Our findings demonstrate that FSCG effects on G. longituba are concentration-dependent. A 10% FSCG optimally promoted plant growth. In contrast, 20% FSCG maximized the accumulation of total flavonoids, chlorogenic acid, and soluble protein. Earthworm presence stimulated plant growth but reduced chlorogenic acid content. This shows contrasting effects on biomass production and specific secondary metabolite synthesis. Therefore, targeted FSCG application is recommended (e.g., use 10% FSCG for biomass production and 20% FSCG to enhance specific phytochemical constituents). From an agricultural perspective, earthworm management should align with cultivation goals.
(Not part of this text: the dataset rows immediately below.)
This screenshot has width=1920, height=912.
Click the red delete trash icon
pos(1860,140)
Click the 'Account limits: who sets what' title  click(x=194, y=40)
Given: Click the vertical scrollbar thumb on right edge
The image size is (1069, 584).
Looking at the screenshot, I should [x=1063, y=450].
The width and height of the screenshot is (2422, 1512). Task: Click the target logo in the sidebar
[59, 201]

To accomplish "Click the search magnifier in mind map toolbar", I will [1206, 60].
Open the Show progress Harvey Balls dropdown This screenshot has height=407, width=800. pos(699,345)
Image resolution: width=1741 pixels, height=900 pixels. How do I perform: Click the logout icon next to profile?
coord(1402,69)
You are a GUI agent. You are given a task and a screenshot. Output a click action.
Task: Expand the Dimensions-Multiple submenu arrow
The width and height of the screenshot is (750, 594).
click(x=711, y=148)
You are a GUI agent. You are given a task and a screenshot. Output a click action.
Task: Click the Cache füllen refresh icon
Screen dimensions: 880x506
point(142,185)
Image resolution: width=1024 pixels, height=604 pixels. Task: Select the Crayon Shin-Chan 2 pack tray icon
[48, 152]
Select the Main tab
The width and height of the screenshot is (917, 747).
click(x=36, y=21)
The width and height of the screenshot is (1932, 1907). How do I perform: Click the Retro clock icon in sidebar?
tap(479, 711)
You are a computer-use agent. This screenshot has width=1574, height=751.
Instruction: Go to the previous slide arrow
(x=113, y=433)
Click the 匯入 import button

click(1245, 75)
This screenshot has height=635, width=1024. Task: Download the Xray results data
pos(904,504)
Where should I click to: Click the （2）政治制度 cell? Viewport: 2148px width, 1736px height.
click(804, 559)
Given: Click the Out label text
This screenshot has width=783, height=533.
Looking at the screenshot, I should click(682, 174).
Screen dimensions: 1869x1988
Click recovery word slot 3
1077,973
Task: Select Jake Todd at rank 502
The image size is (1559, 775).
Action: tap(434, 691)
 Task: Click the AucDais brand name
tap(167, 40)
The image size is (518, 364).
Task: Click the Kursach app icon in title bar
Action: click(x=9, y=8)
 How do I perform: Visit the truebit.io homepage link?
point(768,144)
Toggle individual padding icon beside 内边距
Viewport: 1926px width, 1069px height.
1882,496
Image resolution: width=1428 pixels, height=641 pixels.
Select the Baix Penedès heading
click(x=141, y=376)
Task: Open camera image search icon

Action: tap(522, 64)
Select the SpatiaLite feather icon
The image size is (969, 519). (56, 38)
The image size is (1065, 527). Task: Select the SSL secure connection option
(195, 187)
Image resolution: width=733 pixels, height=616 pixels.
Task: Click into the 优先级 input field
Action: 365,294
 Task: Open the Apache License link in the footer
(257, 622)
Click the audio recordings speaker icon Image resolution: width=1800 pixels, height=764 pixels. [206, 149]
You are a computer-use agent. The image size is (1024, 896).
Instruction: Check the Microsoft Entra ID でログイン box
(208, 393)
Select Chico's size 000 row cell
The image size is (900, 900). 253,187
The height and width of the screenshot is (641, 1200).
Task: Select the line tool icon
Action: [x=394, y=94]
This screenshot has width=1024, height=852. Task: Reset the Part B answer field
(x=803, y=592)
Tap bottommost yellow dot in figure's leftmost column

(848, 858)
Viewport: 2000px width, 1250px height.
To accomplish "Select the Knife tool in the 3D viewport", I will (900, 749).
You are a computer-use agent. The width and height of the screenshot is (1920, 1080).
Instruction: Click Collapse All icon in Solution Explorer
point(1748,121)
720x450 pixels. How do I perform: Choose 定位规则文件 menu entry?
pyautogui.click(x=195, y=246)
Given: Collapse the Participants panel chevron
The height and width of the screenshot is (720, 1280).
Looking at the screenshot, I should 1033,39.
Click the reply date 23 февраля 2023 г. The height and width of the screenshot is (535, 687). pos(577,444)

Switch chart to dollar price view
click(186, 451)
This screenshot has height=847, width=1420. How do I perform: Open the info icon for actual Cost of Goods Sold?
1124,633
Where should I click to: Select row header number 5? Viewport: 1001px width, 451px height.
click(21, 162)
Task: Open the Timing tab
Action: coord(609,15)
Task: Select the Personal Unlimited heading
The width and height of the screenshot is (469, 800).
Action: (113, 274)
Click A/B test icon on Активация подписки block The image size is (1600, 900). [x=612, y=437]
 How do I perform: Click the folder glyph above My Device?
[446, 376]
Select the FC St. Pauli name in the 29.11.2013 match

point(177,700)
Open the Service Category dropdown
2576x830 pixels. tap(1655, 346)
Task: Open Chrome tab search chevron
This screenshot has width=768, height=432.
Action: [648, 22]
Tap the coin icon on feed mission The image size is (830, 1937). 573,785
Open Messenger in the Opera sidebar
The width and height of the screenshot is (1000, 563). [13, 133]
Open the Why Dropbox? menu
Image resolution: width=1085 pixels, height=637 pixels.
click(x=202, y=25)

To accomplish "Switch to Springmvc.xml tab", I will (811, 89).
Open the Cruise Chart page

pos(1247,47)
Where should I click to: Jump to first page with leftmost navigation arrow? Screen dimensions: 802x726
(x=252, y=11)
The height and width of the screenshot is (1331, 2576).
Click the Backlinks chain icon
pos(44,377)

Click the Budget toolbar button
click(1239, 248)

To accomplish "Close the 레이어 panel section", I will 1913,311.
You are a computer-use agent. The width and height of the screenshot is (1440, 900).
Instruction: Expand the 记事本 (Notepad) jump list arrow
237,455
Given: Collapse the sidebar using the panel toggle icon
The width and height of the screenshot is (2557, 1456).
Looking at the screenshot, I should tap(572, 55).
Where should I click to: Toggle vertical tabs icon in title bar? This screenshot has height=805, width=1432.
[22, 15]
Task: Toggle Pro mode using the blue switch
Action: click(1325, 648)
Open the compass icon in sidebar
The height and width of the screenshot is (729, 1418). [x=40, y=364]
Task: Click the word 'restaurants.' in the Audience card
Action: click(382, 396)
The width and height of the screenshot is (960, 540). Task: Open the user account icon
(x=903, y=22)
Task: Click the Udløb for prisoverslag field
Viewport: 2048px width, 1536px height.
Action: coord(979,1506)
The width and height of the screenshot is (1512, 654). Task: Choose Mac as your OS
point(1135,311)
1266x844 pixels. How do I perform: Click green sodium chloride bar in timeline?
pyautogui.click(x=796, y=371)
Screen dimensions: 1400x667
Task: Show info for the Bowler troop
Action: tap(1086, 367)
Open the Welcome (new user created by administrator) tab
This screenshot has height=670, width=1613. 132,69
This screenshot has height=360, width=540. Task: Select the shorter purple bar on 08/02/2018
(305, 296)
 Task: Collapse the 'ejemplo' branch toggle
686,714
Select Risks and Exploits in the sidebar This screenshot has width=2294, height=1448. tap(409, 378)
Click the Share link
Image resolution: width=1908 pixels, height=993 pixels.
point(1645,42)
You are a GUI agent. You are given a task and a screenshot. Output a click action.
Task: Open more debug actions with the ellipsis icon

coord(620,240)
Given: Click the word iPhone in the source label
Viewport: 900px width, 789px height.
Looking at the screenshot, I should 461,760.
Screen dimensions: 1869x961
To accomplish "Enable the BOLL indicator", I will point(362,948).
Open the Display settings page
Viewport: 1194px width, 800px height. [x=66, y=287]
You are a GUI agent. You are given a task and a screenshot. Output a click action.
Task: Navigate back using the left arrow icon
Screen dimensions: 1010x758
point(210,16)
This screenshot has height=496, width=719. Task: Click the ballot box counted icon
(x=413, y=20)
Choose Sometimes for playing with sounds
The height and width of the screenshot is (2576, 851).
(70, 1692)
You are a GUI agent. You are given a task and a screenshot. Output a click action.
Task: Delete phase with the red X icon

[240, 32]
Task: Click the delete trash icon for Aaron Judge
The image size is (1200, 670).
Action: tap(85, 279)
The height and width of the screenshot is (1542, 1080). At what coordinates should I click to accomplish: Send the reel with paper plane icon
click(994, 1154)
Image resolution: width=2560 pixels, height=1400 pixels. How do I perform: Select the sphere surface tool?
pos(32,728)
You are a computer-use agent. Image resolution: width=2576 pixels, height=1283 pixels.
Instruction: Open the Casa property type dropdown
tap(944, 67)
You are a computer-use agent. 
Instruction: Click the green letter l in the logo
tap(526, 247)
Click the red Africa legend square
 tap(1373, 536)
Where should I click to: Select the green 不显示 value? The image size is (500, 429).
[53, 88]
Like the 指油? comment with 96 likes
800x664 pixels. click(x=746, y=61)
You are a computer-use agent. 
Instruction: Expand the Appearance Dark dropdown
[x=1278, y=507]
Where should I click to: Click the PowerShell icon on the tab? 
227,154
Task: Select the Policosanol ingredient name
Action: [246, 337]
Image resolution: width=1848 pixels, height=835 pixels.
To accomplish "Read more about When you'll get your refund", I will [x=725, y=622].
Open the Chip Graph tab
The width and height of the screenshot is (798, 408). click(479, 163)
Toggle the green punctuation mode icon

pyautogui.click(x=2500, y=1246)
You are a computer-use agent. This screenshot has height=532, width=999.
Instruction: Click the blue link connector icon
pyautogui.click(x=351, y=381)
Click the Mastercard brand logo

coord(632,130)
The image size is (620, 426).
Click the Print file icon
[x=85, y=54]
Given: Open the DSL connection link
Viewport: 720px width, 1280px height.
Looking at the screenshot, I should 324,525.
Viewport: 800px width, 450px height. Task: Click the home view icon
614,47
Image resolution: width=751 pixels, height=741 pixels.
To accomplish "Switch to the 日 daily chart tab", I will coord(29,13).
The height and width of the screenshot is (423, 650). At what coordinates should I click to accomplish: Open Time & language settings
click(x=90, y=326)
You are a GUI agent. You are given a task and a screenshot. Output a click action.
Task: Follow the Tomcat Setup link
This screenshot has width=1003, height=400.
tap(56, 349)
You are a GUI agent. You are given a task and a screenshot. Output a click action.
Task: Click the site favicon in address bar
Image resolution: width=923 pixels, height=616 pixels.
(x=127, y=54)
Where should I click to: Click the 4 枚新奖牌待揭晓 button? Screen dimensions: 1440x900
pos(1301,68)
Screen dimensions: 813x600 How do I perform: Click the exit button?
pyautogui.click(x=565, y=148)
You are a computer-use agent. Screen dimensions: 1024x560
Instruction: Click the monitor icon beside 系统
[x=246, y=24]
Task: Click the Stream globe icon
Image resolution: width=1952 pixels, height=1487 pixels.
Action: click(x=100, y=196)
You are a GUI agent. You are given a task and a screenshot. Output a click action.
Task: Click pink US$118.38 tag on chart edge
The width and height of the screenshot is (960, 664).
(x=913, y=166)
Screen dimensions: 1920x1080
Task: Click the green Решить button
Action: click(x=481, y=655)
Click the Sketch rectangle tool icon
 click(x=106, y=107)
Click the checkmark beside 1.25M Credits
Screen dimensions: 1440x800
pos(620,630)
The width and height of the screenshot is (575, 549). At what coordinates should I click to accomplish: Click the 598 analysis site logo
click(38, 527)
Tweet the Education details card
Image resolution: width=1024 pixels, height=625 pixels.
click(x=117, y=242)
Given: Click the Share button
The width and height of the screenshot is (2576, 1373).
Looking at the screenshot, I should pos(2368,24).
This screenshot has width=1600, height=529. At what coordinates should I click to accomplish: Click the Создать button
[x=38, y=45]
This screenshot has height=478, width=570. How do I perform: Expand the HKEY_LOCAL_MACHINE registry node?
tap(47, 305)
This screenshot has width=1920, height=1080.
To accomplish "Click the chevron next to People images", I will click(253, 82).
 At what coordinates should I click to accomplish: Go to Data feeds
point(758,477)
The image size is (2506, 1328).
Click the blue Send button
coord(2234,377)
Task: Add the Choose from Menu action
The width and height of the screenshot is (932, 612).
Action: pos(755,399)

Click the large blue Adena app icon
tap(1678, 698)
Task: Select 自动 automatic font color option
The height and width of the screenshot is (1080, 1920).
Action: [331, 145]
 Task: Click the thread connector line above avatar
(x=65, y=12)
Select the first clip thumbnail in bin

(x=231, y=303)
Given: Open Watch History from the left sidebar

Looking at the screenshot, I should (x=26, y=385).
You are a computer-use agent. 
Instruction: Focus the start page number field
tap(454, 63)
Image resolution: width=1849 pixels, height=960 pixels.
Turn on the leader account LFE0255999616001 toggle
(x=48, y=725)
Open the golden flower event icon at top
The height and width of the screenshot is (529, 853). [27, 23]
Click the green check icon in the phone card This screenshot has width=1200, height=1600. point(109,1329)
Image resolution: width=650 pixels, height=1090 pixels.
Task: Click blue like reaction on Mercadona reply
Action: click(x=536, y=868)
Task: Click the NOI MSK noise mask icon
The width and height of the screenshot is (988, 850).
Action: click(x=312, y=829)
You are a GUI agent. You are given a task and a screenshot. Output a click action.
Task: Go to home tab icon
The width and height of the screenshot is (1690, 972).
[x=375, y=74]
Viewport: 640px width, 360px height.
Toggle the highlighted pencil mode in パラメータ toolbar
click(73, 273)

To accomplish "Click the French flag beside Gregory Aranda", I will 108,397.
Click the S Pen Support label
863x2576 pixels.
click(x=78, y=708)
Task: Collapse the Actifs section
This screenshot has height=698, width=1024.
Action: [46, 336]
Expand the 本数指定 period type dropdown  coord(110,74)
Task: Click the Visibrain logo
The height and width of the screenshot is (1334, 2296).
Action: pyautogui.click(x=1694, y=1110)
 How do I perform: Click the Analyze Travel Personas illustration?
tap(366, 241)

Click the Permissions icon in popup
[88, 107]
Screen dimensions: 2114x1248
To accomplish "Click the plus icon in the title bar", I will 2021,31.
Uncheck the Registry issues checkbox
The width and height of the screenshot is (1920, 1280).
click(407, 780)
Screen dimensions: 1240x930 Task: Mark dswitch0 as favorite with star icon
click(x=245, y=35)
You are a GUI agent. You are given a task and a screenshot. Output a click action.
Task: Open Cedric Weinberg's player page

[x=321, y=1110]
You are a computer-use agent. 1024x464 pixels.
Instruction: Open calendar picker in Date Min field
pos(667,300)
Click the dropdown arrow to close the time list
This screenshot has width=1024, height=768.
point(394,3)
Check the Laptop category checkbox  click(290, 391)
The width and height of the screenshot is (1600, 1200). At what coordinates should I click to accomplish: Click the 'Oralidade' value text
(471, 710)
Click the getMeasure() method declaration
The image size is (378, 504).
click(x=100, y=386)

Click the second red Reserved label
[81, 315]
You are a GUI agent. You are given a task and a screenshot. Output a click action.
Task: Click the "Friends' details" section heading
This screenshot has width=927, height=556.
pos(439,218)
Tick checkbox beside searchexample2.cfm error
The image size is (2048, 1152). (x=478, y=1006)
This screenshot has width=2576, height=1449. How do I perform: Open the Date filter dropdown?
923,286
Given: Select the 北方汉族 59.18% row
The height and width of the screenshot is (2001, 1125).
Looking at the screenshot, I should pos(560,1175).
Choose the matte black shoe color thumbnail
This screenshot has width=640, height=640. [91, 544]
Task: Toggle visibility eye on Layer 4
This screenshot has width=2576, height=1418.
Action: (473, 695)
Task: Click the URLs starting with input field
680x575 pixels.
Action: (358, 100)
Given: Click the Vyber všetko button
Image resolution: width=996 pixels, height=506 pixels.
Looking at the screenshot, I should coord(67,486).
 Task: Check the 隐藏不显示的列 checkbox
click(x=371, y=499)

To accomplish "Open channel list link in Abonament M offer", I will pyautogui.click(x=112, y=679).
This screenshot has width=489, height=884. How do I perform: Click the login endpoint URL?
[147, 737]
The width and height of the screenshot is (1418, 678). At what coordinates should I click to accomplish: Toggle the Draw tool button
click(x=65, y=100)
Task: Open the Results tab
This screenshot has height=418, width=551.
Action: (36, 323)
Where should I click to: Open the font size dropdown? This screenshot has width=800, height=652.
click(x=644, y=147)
Earthworms benefit biomass production but may need control when maximizing medicinal compounds like chlorogenic acid. The results support FSCG as a sustainable soil amendment for medicinal plants. Nevertheless, the limitations of this study should be acknowledged: the use of a controlled greenhouse environment may not fully replicate field conditions with natural environmental fluctuations; the phytochemical analysis was restricted to a predefined set of constituents; and the precise mechanisms by which earthworms modulate the soil microbial community, thereby influencing chlorogenic acid biosynthesis, remain unclear. Future research should optimize FSCG concentration and earthworm management for medicinal plants. Studies should consider soil type, climate, and growth stages. Further investigation is needed into the mechanisms through which earthworms affect specific plant metabolites.

Supporting information

S1 File. Supporting information. Table S1. The original data of the effects of fermented spent coffee grounds, earthworm, and their interaction on growth performance of Glechoma longituba. Table S2. The original data of the effects of fermented spent coffee grounds, earthworm, and their interaction on content of total flavonoids, chlorogenic acid, soluble sugar, and soluble protein of Glechoma longituba.